> **Exercise objective**: Substitute "Tap" for "Click" in the records from the line containing "379x217 pixels. Task: Click" through the end, and give those lines again otherwise unchanged, leaving out the pictures.

> **Dataset records**:
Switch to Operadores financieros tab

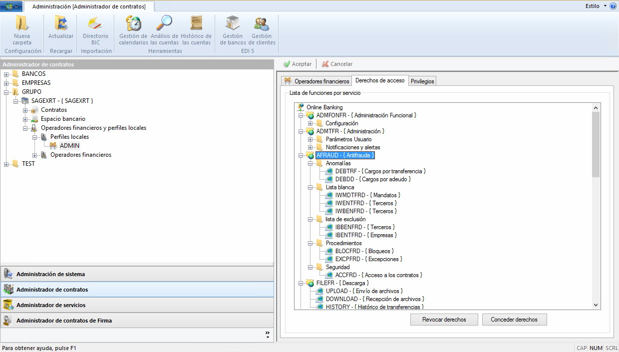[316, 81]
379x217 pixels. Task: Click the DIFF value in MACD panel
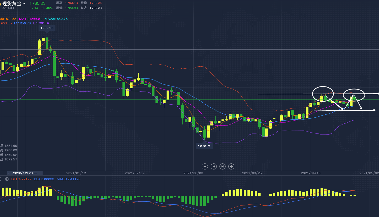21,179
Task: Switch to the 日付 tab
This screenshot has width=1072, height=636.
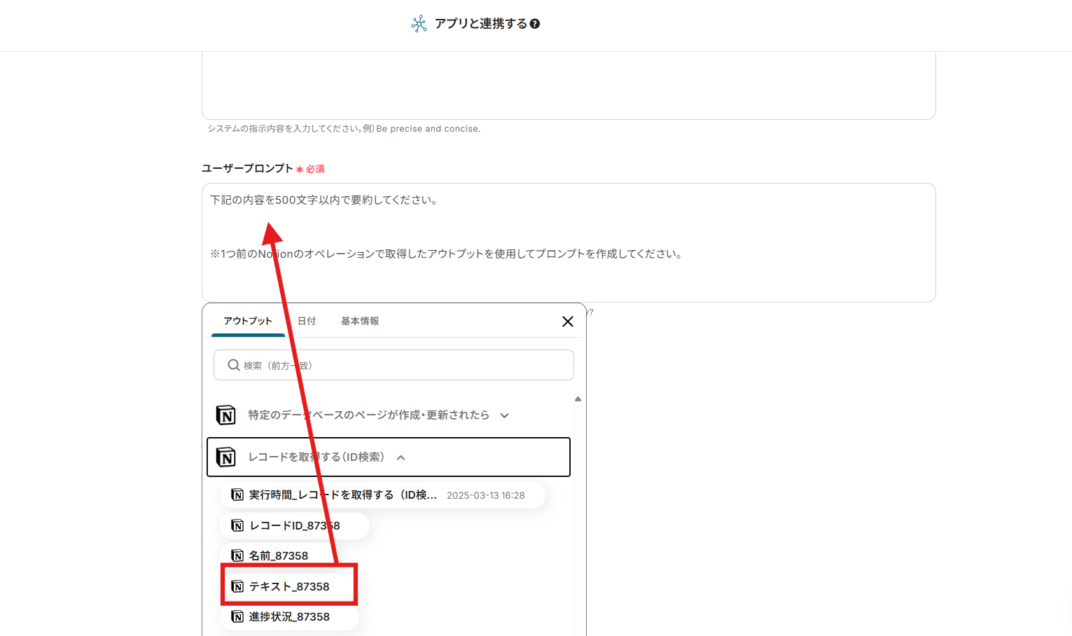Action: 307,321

> **Answer below**:
379x217 pixels. Task: Tap the DIFF value in MACD panel
21,179
Task: Switch to the 日付 tab
This screenshot has width=1072, height=636.
Action: 307,321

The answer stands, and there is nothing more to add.